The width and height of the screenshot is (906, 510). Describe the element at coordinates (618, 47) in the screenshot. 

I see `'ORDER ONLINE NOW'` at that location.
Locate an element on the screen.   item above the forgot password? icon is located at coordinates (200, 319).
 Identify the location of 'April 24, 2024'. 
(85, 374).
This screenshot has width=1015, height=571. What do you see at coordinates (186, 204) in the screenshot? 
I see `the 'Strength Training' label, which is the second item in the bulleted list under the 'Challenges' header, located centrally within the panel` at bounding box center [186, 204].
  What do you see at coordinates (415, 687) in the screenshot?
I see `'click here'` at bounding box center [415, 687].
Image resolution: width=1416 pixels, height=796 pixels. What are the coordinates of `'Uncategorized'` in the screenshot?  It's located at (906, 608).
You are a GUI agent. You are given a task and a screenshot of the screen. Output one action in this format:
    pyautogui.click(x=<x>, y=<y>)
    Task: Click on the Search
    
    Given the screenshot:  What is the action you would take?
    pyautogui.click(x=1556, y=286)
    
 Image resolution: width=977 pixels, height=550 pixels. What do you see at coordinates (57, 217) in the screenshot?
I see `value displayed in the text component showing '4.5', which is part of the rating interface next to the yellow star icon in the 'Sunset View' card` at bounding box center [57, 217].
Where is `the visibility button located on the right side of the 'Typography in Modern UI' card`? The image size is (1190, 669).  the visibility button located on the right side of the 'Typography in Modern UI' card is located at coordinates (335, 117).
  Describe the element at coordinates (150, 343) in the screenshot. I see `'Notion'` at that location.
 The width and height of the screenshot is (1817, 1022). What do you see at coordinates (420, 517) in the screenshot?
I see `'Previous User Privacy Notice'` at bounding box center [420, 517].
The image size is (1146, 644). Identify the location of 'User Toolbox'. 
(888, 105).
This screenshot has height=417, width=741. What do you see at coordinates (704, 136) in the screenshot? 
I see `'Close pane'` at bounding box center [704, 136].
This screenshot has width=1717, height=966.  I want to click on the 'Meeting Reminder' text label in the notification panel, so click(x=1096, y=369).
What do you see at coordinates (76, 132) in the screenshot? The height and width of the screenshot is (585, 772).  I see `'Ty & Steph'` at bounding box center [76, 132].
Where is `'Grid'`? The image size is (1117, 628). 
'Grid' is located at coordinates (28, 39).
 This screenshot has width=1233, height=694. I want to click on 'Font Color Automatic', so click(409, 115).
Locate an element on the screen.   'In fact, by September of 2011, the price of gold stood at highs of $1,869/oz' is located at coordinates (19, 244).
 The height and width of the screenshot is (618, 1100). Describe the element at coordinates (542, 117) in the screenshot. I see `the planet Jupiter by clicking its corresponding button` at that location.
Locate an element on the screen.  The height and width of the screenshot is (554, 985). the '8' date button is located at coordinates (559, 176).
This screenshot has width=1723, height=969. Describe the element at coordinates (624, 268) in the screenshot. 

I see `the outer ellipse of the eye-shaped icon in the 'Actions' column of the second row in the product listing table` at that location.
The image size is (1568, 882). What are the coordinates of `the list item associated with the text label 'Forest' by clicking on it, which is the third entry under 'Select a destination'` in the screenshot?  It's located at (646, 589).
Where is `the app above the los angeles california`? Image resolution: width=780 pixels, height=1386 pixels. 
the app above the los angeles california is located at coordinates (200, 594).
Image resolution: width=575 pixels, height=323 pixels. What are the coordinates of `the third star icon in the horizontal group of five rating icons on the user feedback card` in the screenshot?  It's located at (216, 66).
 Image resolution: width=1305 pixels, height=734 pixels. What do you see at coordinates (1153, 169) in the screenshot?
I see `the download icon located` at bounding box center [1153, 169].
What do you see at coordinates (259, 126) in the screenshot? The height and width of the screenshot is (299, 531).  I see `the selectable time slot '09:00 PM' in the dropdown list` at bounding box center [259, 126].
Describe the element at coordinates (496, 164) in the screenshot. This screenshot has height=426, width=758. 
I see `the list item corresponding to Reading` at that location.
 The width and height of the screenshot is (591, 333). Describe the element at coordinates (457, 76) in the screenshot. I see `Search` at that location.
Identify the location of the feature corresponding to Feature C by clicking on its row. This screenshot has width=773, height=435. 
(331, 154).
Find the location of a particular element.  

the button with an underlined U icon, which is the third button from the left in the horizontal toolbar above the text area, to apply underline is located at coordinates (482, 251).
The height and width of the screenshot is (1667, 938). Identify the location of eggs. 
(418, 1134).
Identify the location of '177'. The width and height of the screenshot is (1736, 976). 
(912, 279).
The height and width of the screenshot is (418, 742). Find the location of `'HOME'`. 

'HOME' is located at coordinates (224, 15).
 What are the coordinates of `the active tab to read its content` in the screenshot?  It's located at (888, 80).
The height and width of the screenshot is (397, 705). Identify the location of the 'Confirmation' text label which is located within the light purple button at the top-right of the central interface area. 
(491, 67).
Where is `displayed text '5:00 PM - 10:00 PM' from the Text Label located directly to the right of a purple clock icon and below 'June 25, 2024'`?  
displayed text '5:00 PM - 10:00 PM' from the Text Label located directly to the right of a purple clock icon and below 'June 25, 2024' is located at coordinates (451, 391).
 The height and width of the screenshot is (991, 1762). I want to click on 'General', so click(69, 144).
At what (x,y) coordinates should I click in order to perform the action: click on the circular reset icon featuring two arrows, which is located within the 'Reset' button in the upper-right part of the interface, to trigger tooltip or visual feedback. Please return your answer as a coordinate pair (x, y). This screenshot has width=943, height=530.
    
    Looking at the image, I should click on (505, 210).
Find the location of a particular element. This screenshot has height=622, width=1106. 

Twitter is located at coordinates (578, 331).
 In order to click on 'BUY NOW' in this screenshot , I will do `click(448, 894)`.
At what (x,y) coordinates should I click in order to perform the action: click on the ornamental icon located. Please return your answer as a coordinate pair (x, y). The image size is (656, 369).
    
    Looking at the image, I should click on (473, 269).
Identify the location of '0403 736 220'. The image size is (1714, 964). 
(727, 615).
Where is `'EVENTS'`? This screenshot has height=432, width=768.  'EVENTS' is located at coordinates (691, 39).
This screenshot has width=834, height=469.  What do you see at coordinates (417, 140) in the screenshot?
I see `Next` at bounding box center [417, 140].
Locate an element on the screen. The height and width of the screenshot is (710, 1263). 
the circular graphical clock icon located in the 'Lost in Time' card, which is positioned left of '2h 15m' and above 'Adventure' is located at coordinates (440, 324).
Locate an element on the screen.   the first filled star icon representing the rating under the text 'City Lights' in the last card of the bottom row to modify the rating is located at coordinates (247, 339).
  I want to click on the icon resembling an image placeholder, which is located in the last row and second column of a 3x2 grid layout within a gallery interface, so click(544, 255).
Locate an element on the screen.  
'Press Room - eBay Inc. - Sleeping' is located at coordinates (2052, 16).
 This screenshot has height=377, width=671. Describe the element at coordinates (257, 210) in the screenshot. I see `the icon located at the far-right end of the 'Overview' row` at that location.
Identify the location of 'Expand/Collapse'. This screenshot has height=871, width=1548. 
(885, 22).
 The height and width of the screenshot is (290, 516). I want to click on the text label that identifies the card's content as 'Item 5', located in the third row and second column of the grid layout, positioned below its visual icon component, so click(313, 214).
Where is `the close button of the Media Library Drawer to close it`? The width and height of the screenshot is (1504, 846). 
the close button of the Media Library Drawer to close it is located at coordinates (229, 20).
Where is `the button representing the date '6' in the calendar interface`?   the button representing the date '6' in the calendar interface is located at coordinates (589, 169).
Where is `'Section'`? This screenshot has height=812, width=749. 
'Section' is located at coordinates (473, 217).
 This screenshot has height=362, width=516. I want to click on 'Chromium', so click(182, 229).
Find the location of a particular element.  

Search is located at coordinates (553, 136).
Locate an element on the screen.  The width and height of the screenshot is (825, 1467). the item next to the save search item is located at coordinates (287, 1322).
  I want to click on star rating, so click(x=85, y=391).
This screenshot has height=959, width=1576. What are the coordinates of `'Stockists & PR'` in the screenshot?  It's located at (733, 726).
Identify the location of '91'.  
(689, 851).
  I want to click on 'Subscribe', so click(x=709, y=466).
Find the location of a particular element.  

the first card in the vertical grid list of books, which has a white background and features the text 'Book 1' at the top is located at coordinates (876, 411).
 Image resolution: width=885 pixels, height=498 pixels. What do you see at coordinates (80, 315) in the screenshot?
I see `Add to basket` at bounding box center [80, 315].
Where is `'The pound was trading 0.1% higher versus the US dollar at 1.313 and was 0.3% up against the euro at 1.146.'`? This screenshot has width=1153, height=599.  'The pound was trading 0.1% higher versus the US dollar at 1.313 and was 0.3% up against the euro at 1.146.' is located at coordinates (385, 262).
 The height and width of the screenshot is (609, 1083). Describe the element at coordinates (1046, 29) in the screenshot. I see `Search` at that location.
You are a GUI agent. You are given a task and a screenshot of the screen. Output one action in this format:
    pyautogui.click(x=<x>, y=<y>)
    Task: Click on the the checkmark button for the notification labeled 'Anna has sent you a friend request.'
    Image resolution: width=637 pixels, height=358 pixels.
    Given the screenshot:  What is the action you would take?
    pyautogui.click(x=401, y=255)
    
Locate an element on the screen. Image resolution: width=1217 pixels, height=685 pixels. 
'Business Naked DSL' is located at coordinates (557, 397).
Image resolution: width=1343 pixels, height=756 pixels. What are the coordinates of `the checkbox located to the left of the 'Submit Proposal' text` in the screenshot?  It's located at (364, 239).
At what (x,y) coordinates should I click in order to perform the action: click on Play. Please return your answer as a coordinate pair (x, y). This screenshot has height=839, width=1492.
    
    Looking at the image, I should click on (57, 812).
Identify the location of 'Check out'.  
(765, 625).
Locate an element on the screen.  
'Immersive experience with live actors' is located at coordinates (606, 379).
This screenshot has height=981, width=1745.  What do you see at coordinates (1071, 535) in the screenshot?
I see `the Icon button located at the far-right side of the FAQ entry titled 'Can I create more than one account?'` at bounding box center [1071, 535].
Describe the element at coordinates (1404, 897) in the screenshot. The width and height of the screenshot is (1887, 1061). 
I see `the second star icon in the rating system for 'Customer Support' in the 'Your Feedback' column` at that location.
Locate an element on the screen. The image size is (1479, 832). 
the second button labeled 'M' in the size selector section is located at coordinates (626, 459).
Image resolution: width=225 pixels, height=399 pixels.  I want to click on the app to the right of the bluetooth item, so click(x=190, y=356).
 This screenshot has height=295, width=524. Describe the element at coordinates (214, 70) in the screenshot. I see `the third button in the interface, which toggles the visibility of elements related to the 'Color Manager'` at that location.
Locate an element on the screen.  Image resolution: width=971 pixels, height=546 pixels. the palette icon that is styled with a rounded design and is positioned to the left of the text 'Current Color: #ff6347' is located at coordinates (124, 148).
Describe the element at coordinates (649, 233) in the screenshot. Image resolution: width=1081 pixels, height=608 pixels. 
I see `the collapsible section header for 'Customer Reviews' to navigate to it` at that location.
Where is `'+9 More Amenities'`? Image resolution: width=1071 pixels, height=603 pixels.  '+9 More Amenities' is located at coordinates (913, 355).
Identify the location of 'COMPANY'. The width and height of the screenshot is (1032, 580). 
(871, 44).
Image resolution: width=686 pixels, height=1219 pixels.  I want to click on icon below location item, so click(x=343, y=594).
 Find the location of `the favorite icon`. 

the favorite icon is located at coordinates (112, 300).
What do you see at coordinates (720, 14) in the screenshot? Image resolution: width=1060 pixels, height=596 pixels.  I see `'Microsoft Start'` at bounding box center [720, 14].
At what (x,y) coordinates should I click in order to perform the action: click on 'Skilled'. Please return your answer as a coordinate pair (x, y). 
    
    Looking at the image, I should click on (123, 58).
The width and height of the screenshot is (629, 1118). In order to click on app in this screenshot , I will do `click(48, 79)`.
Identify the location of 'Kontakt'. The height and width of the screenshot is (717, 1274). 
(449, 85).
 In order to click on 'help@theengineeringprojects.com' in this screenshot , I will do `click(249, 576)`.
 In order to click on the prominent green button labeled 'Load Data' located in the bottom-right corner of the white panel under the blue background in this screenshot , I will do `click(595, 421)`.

▶ WHAT YOU WILL DO:
Reproduce the rows from the line containing "In order to click on 'BUY" up to and including the line containing "the circular graphical", replacing "Identify the location of" with "Find the position of" and leaving everything else unchanged.

▶ WRITTEN ANSWER:
 In order to click on 'BUY NOW' in this screenshot , I will do `click(448, 894)`.
At what (x,y) coordinates should I click in order to perform the action: click on the ornamental icon located. Please return your answer as a coordinate pair (x, y). The image size is (656, 369).
    
    Looking at the image, I should click on (473, 269).
Find the position of '0403 736 220'. The image size is (1714, 964). 
(727, 615).
Where is `'EVENTS'`? This screenshot has height=432, width=768.  'EVENTS' is located at coordinates (691, 39).
This screenshot has width=834, height=469.  What do you see at coordinates (417, 140) in the screenshot?
I see `Next` at bounding box center [417, 140].
Locate an element on the screen. The height and width of the screenshot is (710, 1263). 
the circular graphical clock icon located in the 'Lost in Time' card, which is positioned left of '2h 15m' and above 'Adventure' is located at coordinates (440, 324).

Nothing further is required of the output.